Why McCown is on the list
A career backup who was working as a volunteer high school coach after falling out of the league in 2010 and 2011, McCown produced an unlikely Indian Summer season under the golden touch of Bears coach Marc Trestman in 2013.
McCown generated a passer rating over 90.0 in all seven games in which he saw extensive action as Jay Cutler's backup in Chicago. He finished the season on top of ESPN's Total QBR and drew comparisons to Peyton Manning and Tom Brady for a two-month span that exceeded any similar stretch of Cutler's career.
When I went back and studied all 224 of McCown's passes, what first jumped out was his excellent pocket awareness, escapability and willingness to hang in and take hits while still delivering accurate strikes down the field. In his first month under center, McCown made more plays while being hit than Matt Schaub has pulled off in his last 20 games.
Typical of most 11-year veterans, McCown went through his reads and showed impressive ball placement and timing. Atypical of aging quarterbacks, McCown also demonstrated uncanny athleticism, improvisational skills and a willingness to attempt difficult throws in traffic.
As soon as he was within striking distance of the red area, McCown was aggressively attacking the end zone, exploiting mismatches granted by the size and athleticism of Brandon Marshall, Alshon Jeffery and Martellus Bennett.

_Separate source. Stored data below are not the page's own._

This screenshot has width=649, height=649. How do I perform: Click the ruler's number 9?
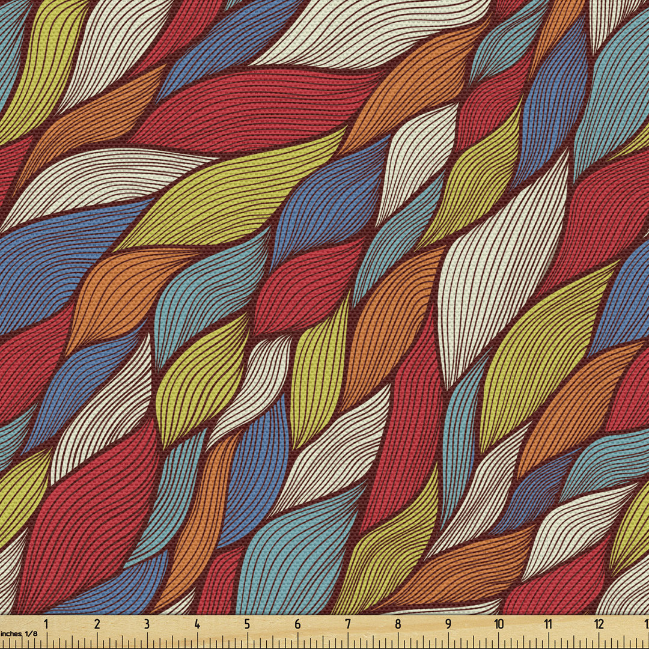tap(448, 624)
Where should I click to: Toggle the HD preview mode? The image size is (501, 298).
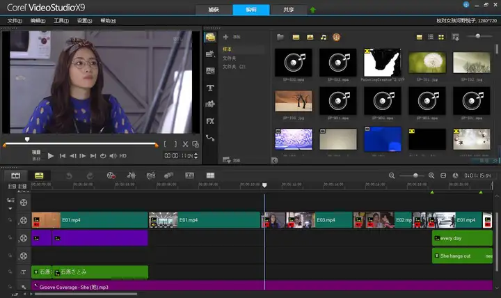(122, 156)
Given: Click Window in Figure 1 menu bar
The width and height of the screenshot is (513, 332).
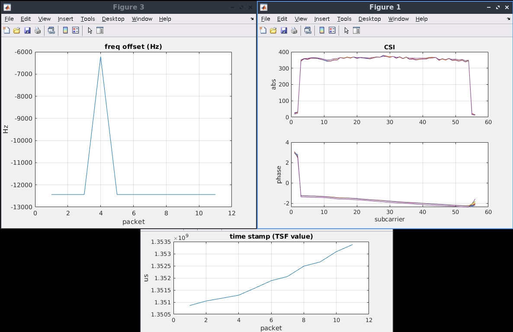Looking at the screenshot, I should 398,19.
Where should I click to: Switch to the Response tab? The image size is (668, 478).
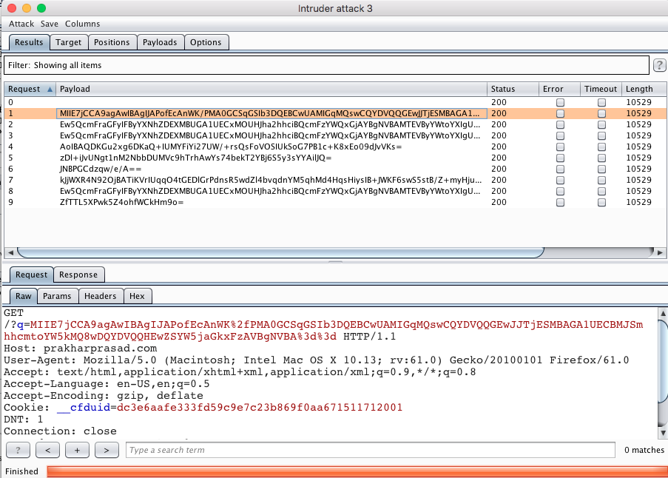(78, 275)
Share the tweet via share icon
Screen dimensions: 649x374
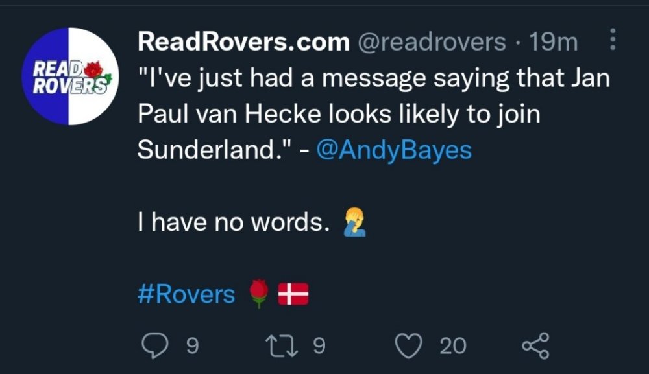(536, 344)
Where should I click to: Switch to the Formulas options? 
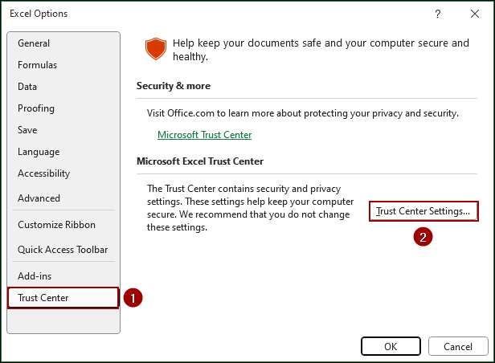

In short, McCown was spectacular in a half-season sample size.
Which raises the obvious question: Hasn't he already made the leap?

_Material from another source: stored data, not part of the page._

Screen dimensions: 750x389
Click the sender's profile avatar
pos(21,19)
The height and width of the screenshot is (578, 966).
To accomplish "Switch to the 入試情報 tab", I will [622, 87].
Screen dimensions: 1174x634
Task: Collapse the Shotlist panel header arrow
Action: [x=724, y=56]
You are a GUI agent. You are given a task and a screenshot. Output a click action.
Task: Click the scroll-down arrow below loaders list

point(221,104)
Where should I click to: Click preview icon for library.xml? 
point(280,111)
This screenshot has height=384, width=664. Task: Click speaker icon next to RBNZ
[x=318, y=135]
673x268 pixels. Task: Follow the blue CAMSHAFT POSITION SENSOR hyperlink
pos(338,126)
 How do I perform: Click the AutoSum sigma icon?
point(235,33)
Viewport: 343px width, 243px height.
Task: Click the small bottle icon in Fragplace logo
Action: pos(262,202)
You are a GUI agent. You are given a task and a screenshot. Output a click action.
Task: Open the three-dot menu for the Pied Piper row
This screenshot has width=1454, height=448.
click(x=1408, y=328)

If that is the case, the NFL didn't take notice. Despite dramatically outplaying Schaub last season, McCown received a lesser contract. Schaub is essentially being paid as a second-tier starter for 2014 while McCown is earning borderline backup money in Tampa.

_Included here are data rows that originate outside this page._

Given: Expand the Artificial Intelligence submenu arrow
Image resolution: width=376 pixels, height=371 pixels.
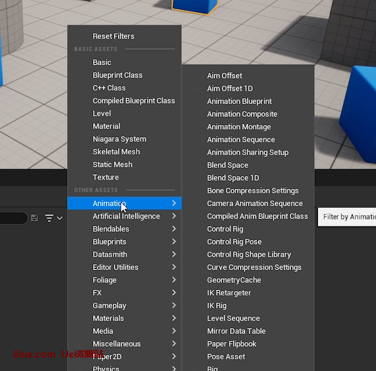Looking at the screenshot, I should [174, 216].
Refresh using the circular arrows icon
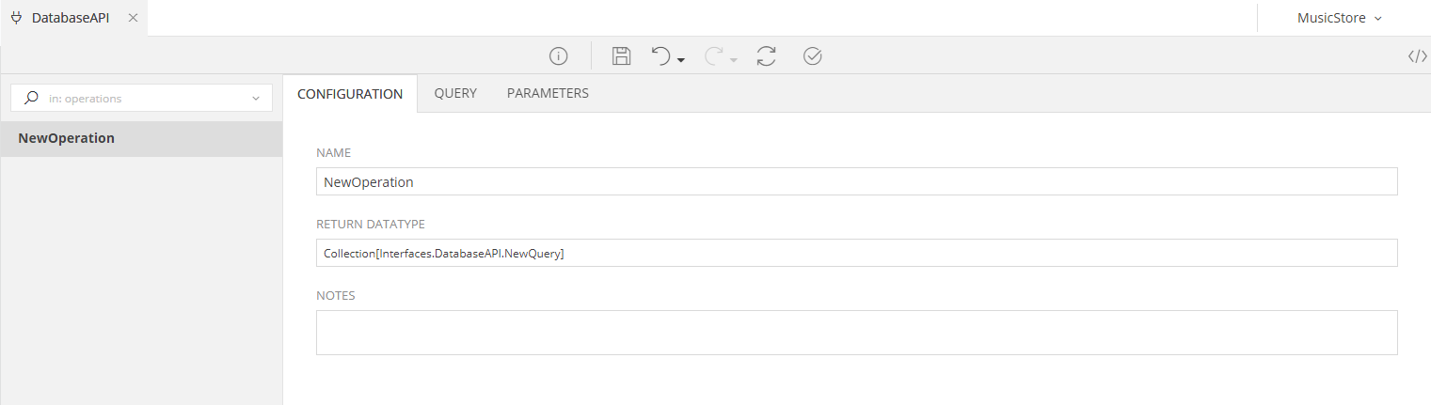Image resolution: width=1431 pixels, height=405 pixels. [x=767, y=56]
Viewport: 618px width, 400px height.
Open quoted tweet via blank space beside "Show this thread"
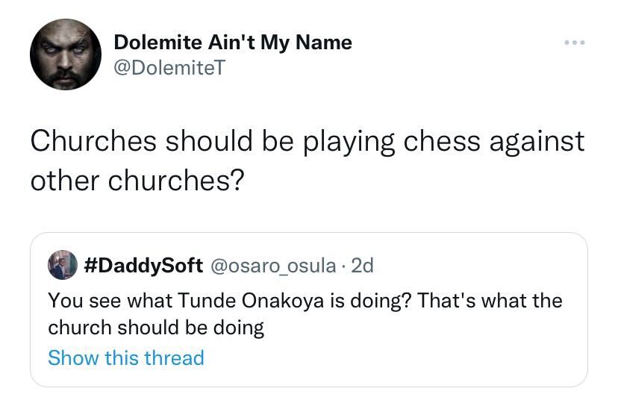coord(388,357)
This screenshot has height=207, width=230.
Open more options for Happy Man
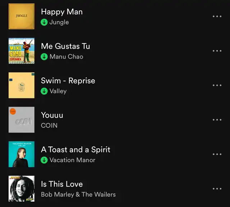click(x=217, y=16)
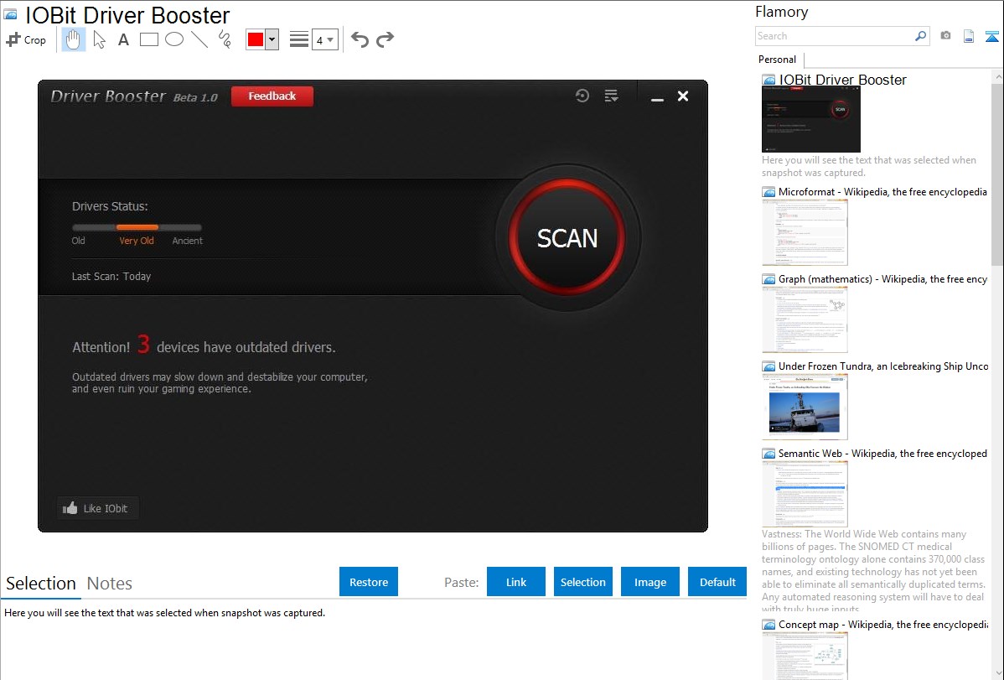Open Driver Booster's menu list icon
The height and width of the screenshot is (680, 1004).
click(611, 96)
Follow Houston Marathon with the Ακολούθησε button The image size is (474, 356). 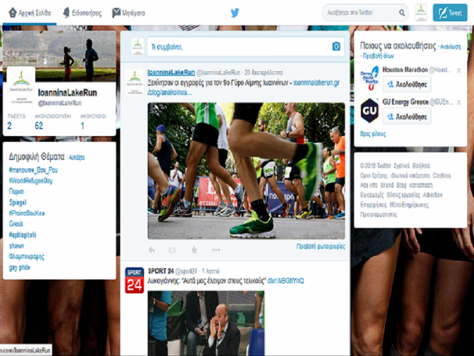coord(407,85)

No team was willing to reward McCown as if he will repeat the success he enjoyed with Trestman. We believe he will.
The McCown skepticism has centered on four factors: his age (35 in July); his lack of success over a decade of NFL experience; how he will function outside of Trestman's offense; and whether he can succeed without the best wide-receiver duo in football.
The age isn't a major hindrance, as evidenced by the success of older quarterbacks, such as Manning, Brady and Drew Brees. His inability to hold down a starting job might be attributable to the dysfunctional nature of the organizations for which he toiled early in his career. If accuracy and arm strength were concerns at earlier stops, those were mitigated by the catch radii of the Bears power forwards hauling in his passes.
McCown won't be taking Trestman with him, but he does have the benefit of noted quarterback guru Jeff Tedford. The Buccaneers also heeded McCown's advice in copying the Bears' blueprint at wide receiver and tight end.
The light goes on for different players at different stages in their careers. Rich Gannon was a 36-year-old journeyman quarterback without a single season over 60 percent on completions when Trestman helped to ignite his career with the Raiders last decade.
It bodes well for McCown's chances that he outplayed Cutler despite receiving fewer practice reps in Trestman's system.
He's not going to repeat last year's 13:1 TD-to-INT ratio, 66.5 percent completion rate, 9.1 yards per attempt and 109.0 passer rating without Trestman and the Bears' bullying wide-receiver corps.
It's fair to expect McCown to hold off Mike Glennon all season, though. Coach Lovie Smith already has anointed the grizzly veteran as his quarterback while Tedford and position coach Marcus Arroyo have been downright effusive in praise of his influence and leadership after just a few offseason practices.